> _DOCUMENT SEGMENT_
Last June, cricket and rugby union were left without a broadcasting partner in the region after major sports broadcaster OSN announced it would no longer be purchasing rights to broadcast sport because of piracy and beoutQ. Without immediate intervention to tackle beoutQ and piracy more widely, it is inevitable that more will follow. Given its global stardom, the Premier League—although devalued by the pirate network—is unlikely to be cut adrift by Middle Eastern broadcasters, but for the UK’s less watched football leagues and sports, dark clouds are beginning to close in.
Formula 1 has already succumbed to the scandal, with beIN Sports admitting that piracy costs left the broadcaster with no option but to withdraw its coverage of the sport. Without immediate UK Government action, the sports and entertainment industries are on a collision course with a serious financial black hole. If this is allowed to continue, no credible international or domestic broadcaster will consider paying full price for broadcast rights to British sport and entertainment, only to have their investments stolen as soon as they are aired.
The government’s reluctance to take action will be a particularly bitter pill to swallow for UK businesses who are scarcely spared the rhetoric that the Middle East and North Africa is exactly the kind of rapidly growing market that post-Brexit ‘Global Britain’ is primed to reap the benefits from.
In fact, Dowden’s own serving Junior Minister for Media and Data John Whittingdale once called for the UK Government to “tackle piracy head on and take decisive action against one of its largest purveyors, Saudi Arabia’s beoutQ”. Writing in the Daily Telegraph, he said “this pirate channel is carrying out the most widespread piracy operation the world has ever seen, which will devalue our content and destroy grassroots funding for sport and the arts in the UK unless it is stopped”.
For Whittingdale and Dowden, the Newcastle United takeover is a gilt-edged chance to put the foot down—to push the pause button on any deal until Saudi Arabia calls full-time on the flagrant theft of Britain’s creative talent, and those responsible held to account. Instead, they’ve taken their eye off the ball at the crucial moment—leaving the Premier League to carry the can.

> _INSTRUCTIONS FOR THE TASK_
Please output the passage of the piracy article from "In fact, Dowden’s" to "carry the can.", word for word. The data that comes next was taken from a different source than the article.

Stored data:
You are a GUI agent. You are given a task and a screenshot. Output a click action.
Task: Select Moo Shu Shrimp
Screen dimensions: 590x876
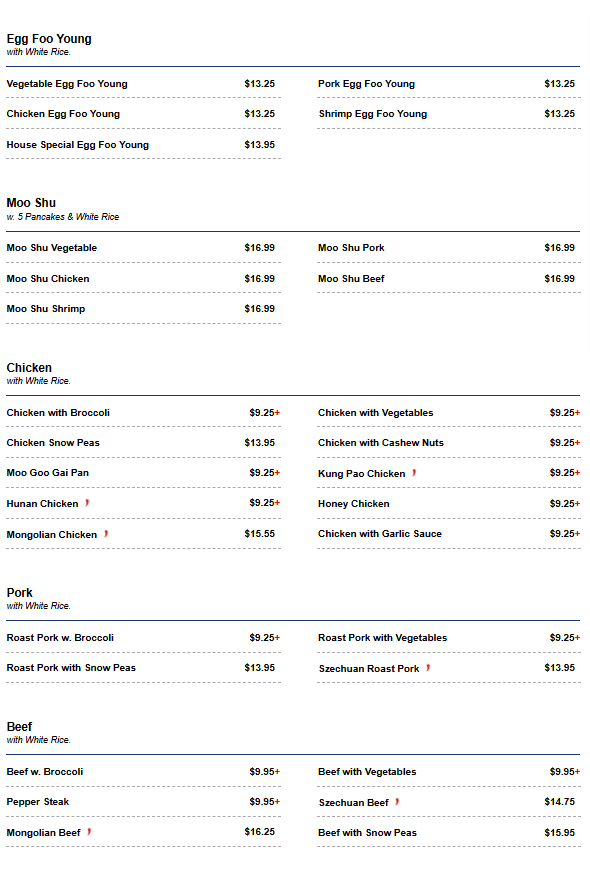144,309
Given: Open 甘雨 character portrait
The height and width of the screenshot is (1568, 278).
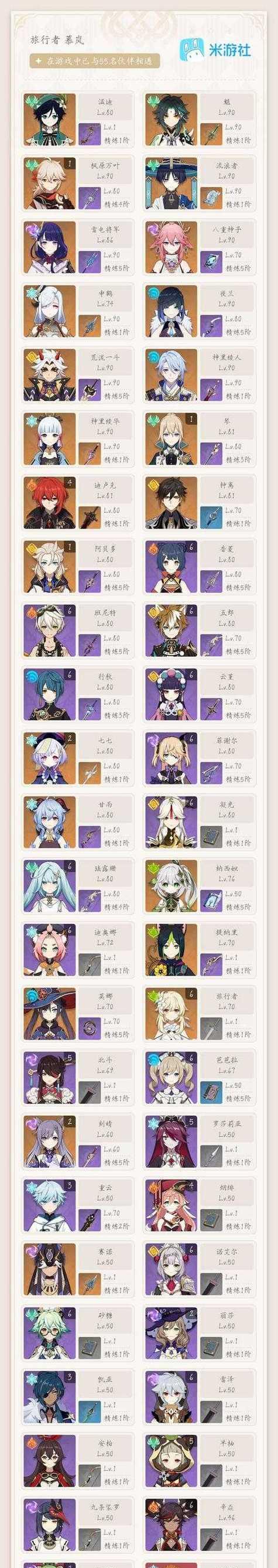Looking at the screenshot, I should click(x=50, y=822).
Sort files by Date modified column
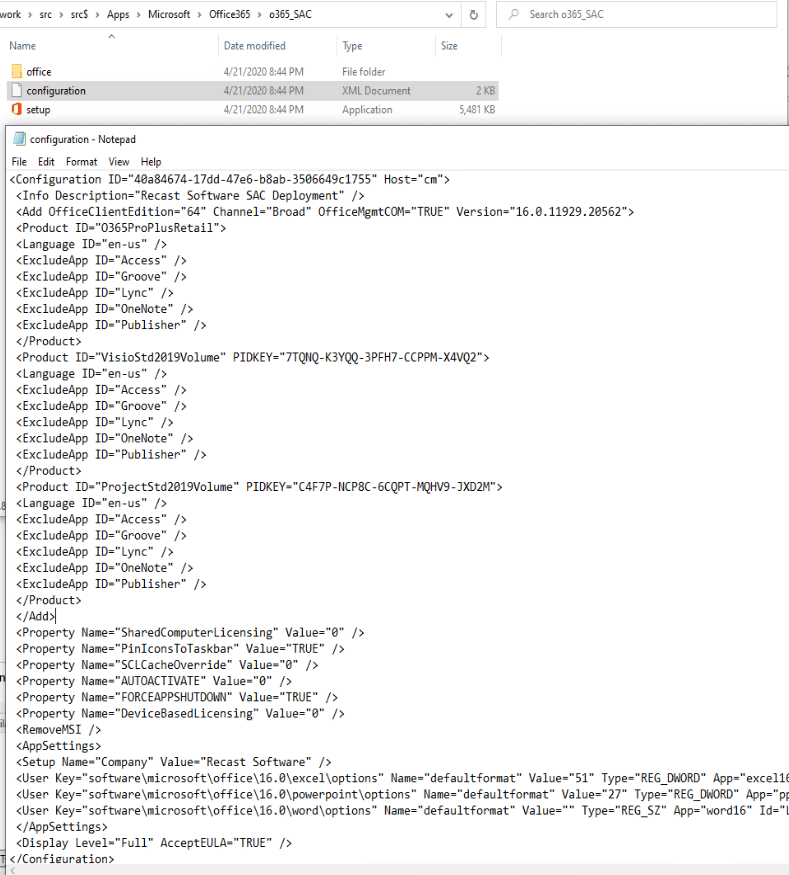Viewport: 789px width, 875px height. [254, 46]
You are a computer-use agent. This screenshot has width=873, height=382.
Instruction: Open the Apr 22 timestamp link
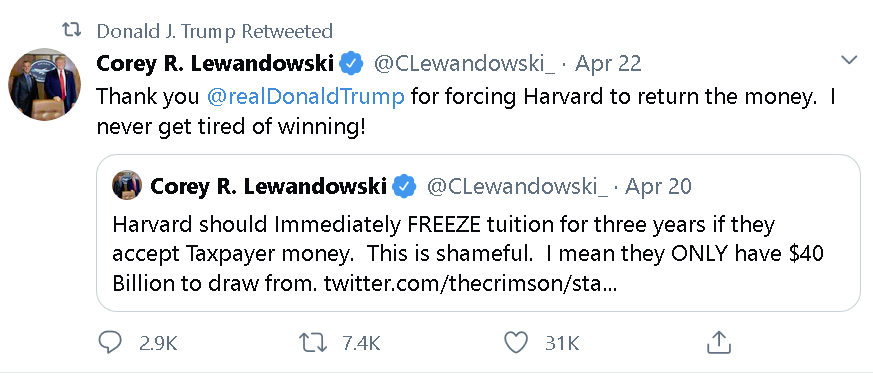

> _ANSWER TO THIS PROBLEM_
In fact, Dowden’s own serving Junior Minister for Media and Data John Whittingdale once called for the UK Government to “tackle piracy head on and take decisive action against one of its largest purveyors, Saudi Arabia’s beoutQ”. Writing in the Daily Telegraph, he said “this pirate channel is carrying out the most widespread piracy operation the world has ever seen, which will devalue our content and destroy grassroots funding for sport and the arts in the UK unless it is stopped”.
For Whittingdale and Dowden, the Newcastle United takeover is a gilt-edged chance to put the foot down—to push the pause button on any deal until Saudi Arabia calls full-time on the flagrant theft of Britain’s creative talent, and those responsible held to account. Instead, they’ve taken their eye off the ball at the crucial moment—leaving the Premier League to carry the can.